作業内容 A: 皮膚科の看護師についての文章から、「おばさま看護師は、私の会社に」で始まり「うっかり言いそうになるねえ。」で終わる部分を一字一句変えずに出力せよ。
作業内容 B: 皮膚科の看護師についての文章の続きを、最後の文の直後から書き継いで仕上げよ。

提示文:
────────────────────

皮膚科の話 本編

看護師さんは二人。かわいい茶髪の明るい女の子と、赤羽のスナックにいそうな厚化粧のおばさま。この女の子にとって、この職場はちょっと過酷なのでは?看護師仲間の飲み会で、「うちの病院、BGMが昭和で、先輩も昭和なのよ」なんつって愚痴っていそう。

おばさま看護師は、私の会社にいるのと同じ、自己中心的なタイプに見える。と言うわけで、おばさま看護師を心の中で、「トシコ」と呼ぶ。会社のおばさまの名が、トシコと言うので。もちろん彼女の前では、ちゃんと苗字で呼んでるけど。でも、忙しくて混乱した時などは、「トシコ、電話取ってっ」と、うっかり言いそうになるねえ。

────────────────────

提供情報:
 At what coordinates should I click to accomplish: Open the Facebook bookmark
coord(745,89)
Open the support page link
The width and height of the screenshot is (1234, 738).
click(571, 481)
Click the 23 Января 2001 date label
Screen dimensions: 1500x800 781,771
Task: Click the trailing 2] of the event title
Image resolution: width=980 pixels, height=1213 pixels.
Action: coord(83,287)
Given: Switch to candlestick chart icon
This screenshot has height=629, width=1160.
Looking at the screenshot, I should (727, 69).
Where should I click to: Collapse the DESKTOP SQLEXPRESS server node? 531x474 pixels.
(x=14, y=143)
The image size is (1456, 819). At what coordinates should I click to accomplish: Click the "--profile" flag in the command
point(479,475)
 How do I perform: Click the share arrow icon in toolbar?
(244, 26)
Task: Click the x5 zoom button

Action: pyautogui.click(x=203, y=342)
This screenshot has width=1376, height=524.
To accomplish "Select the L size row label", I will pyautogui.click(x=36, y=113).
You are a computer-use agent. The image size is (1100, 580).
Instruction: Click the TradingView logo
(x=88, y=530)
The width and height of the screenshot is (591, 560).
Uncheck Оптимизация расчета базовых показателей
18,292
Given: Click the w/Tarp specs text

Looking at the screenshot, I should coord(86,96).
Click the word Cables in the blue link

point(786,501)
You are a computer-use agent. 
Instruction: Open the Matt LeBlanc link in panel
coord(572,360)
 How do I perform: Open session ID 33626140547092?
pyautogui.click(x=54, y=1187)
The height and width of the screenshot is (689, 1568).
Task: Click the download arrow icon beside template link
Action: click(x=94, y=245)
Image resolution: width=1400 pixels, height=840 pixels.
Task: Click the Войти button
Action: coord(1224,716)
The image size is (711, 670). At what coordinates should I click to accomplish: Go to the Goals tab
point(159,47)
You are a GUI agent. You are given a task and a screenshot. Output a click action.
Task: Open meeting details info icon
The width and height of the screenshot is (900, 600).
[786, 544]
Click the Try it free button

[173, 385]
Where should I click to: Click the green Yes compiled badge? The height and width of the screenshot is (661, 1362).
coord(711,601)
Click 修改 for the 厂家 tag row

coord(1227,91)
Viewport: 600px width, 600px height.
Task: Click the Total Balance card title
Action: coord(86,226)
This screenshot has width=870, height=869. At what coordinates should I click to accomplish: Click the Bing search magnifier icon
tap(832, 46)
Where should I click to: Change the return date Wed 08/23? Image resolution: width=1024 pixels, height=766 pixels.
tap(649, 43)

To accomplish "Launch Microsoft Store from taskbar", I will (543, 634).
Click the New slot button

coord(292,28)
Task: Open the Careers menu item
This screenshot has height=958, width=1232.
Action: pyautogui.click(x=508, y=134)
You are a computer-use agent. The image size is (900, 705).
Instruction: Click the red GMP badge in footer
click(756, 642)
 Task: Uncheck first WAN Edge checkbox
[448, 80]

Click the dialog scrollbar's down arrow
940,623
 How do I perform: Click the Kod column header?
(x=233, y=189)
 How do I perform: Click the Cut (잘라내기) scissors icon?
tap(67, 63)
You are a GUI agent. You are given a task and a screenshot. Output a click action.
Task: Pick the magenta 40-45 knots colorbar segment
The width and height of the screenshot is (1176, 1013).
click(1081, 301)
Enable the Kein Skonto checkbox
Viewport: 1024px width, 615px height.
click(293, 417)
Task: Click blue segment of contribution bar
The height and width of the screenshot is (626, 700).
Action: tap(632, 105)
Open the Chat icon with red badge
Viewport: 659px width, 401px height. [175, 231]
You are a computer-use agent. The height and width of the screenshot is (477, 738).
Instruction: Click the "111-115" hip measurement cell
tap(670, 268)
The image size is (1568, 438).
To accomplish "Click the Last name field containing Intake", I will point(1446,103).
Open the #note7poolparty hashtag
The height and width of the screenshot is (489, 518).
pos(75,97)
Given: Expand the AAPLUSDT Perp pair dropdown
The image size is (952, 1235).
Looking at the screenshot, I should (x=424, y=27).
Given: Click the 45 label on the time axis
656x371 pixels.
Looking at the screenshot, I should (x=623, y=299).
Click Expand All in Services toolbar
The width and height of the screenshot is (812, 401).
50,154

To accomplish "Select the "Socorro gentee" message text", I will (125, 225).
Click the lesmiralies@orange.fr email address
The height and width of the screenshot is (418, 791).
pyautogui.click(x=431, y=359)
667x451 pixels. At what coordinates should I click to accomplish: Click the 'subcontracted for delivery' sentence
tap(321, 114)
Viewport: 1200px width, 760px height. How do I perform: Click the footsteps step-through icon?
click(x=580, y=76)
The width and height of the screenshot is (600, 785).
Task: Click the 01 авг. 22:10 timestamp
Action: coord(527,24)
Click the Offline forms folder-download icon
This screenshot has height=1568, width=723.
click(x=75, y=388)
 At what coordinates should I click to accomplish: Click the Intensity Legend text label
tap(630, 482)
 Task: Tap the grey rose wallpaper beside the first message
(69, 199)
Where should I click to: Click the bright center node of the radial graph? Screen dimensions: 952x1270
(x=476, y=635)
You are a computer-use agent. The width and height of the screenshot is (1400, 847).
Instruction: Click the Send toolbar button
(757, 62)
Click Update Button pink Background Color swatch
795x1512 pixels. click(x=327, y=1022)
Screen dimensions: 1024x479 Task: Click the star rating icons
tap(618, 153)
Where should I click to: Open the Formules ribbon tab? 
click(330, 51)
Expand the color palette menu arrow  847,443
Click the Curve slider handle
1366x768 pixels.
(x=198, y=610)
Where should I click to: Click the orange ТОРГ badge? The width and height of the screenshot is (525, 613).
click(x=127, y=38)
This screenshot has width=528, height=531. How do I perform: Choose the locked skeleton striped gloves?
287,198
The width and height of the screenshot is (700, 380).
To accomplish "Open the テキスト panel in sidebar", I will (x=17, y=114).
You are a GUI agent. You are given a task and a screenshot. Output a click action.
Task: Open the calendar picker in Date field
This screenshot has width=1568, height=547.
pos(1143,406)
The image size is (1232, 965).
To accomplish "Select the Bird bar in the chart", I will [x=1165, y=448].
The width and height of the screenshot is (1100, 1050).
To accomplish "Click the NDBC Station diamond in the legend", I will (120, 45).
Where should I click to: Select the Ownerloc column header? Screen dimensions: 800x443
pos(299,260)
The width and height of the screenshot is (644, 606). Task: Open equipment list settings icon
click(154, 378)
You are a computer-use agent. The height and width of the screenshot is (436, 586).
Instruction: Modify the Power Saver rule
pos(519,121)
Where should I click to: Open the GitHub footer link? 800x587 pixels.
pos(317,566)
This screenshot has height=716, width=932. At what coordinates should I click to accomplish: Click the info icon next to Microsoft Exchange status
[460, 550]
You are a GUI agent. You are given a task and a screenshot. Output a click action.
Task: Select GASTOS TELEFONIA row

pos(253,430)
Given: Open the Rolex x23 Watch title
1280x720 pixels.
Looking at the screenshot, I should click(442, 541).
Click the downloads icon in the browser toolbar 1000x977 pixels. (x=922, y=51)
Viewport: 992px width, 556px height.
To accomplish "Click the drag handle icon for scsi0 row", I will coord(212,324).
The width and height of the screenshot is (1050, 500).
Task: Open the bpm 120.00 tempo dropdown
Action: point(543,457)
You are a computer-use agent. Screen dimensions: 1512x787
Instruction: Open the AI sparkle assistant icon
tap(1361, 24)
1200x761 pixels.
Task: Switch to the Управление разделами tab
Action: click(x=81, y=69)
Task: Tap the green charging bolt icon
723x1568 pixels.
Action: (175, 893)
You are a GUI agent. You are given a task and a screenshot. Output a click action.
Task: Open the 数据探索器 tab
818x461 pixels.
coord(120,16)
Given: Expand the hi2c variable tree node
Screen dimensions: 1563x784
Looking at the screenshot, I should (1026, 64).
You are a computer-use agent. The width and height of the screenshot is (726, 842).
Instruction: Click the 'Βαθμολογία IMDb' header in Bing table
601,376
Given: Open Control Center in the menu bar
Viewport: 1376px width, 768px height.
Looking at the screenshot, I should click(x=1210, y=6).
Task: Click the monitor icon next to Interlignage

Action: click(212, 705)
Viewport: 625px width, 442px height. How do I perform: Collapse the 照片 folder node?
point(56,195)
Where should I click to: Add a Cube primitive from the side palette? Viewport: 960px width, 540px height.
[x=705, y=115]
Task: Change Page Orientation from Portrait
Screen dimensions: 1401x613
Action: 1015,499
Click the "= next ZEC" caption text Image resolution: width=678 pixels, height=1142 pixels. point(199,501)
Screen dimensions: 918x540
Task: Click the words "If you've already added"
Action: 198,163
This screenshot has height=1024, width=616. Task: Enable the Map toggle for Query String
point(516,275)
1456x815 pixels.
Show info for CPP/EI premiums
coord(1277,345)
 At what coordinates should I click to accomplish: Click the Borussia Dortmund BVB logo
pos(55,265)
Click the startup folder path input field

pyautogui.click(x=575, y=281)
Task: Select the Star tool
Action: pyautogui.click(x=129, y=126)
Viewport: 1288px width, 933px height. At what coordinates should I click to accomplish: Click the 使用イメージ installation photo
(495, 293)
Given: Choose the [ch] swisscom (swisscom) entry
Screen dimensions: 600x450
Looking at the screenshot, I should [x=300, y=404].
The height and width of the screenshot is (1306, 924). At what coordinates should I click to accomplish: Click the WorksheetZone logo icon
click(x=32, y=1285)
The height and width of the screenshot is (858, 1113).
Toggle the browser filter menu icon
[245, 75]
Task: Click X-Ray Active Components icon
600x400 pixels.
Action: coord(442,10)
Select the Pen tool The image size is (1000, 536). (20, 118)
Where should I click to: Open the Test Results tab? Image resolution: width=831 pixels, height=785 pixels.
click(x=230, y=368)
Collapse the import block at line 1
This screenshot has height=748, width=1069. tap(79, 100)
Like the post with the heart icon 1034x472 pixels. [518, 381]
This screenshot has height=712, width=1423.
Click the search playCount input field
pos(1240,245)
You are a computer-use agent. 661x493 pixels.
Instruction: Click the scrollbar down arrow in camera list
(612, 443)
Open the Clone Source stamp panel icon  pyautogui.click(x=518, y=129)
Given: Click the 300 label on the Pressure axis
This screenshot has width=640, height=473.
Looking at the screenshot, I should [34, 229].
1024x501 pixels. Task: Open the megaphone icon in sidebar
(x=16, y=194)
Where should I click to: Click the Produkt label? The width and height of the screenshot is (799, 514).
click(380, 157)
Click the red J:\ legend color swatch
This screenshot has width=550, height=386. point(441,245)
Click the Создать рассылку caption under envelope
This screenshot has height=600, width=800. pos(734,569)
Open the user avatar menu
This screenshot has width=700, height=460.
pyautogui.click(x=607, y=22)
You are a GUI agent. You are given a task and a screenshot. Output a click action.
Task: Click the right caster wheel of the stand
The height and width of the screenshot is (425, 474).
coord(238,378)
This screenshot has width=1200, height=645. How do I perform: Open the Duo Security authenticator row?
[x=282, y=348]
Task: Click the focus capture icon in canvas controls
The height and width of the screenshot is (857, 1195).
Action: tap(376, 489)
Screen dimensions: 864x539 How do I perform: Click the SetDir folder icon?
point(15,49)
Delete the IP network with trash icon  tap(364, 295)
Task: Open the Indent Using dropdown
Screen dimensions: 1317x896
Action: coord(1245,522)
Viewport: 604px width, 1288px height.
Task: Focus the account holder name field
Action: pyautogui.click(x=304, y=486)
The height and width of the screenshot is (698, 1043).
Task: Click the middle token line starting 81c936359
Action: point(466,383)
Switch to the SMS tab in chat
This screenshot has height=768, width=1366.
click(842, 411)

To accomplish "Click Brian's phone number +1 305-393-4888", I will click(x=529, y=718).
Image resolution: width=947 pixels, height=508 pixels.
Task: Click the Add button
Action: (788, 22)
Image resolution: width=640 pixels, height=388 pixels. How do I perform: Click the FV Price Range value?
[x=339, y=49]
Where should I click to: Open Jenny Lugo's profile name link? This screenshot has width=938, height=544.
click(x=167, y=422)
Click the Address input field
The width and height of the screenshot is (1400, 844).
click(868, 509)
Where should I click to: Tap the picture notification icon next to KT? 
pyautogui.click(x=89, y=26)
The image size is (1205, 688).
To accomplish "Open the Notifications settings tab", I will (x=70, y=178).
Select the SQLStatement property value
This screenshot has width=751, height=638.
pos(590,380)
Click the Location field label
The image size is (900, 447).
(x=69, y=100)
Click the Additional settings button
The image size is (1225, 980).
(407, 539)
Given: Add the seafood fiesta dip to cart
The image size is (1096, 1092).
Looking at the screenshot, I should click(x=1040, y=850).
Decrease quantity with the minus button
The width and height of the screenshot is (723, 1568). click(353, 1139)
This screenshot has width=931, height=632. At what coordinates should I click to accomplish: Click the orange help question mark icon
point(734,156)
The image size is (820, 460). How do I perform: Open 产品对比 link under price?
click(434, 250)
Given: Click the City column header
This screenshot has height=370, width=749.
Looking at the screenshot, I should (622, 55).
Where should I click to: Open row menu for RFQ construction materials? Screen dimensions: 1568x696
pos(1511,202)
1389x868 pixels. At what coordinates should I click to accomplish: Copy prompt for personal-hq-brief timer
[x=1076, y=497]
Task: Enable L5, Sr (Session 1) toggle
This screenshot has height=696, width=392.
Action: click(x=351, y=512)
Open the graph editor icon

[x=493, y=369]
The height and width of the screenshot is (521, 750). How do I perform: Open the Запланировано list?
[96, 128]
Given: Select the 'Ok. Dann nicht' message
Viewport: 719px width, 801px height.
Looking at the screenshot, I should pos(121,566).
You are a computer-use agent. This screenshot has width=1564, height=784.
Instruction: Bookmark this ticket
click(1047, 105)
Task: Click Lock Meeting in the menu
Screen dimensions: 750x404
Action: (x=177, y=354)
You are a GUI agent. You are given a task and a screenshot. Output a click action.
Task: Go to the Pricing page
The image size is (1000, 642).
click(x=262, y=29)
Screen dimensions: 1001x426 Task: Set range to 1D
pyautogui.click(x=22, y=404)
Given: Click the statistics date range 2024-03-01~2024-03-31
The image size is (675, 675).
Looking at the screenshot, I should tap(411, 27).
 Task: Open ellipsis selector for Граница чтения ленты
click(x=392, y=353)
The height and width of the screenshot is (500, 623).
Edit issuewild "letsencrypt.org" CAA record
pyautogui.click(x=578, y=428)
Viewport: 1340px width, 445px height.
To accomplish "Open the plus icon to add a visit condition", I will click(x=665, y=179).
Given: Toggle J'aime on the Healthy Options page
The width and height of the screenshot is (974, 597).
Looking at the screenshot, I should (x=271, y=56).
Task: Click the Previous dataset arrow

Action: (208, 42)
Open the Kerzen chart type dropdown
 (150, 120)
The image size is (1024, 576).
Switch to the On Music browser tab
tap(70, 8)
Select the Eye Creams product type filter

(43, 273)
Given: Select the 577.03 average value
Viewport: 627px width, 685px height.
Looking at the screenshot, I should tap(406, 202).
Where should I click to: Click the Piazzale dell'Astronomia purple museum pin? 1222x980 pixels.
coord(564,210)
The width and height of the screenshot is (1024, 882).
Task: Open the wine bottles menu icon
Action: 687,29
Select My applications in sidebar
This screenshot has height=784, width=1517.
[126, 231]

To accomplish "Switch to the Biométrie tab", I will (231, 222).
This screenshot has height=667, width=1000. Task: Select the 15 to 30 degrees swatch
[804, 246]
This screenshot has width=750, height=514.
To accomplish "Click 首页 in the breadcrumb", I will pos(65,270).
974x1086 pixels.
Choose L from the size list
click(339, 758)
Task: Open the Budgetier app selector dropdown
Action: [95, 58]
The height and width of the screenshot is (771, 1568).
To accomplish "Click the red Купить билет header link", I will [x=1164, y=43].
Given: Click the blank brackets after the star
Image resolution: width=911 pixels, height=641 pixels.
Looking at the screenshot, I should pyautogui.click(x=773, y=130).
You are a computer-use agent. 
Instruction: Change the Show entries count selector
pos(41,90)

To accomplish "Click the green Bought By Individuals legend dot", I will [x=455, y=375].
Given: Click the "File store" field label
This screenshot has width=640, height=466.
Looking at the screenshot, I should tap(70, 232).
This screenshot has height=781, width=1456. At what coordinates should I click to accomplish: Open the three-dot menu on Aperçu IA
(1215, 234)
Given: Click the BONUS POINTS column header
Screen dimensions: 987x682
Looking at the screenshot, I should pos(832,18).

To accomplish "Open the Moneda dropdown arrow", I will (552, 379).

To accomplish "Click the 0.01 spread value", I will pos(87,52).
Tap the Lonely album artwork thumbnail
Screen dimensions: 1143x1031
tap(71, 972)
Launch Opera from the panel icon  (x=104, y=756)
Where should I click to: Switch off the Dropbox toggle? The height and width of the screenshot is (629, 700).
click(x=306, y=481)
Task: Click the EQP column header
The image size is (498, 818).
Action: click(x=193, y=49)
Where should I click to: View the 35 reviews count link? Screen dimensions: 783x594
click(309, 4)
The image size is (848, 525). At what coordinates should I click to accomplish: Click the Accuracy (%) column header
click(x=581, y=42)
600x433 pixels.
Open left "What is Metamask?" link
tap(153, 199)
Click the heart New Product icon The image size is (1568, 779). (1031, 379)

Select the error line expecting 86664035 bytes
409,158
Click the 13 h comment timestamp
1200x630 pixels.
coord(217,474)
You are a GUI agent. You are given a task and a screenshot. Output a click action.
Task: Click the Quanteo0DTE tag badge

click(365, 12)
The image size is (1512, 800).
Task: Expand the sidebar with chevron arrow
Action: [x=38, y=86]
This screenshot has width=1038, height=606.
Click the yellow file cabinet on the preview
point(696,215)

────────────────────

解答欄 A:
おばさま看護師は、私の会社にいるのと同じ、自己中心的なタイプに見える。と言うわけで、おばさま看護師を心の中で、「トシコ」と呼ぶ。会社のおばさまの名が、トシコと言うので。もちろん彼女の前では、ちゃんと苗字で呼んでるけど。でも、忙しくて混乱した時などは、「トシコ、電話取ってっ」と、うっかり言いそうになるねえ。

解答欄 B:
ちょっと膝の後ろがカサついていると訴えると、女の子看護師が薬をていねいに塗ってくれた。その後、その女の子に採血してもらって、その日は終了。

今月行ってみたら、女の子の看護師さんが、他の患者さんの対応をしていたので、トシコが単独でつくことに。膝の裏に薬を塗る時、いい加減に塗ったうえ、「どうせ、これからお風呂に入るでしょ」とのセリフ。やっぱりトシコ的だわ〜。その上、採血は待たされた挙句、診察の合間の女の子看護師が忙しそうにやってきて、処置してくれた。その間、トシコは何もせず。採血ができないか、下っ端の仕事と思っているか。

ちなみにその日にかかっていた曲は、岩崎宏美の「シンデレラ・ハネムーン」、あべ静江の「みずいろの恋」、そして「君はロックンロール・ファイヤー!踊りに行こう僕と〜」で始まる曲。バンドっぽくみせているが、曲の作りも甘いボーカルも歌謡曲仕立ての、初期のレイジーみたいなヤツ。誰だっけ、これ?家に帰って検索までしてみたけど、出てこない。よっぽどあの時、医師かトシコに、誰の曲だったか聞いとけばよかった。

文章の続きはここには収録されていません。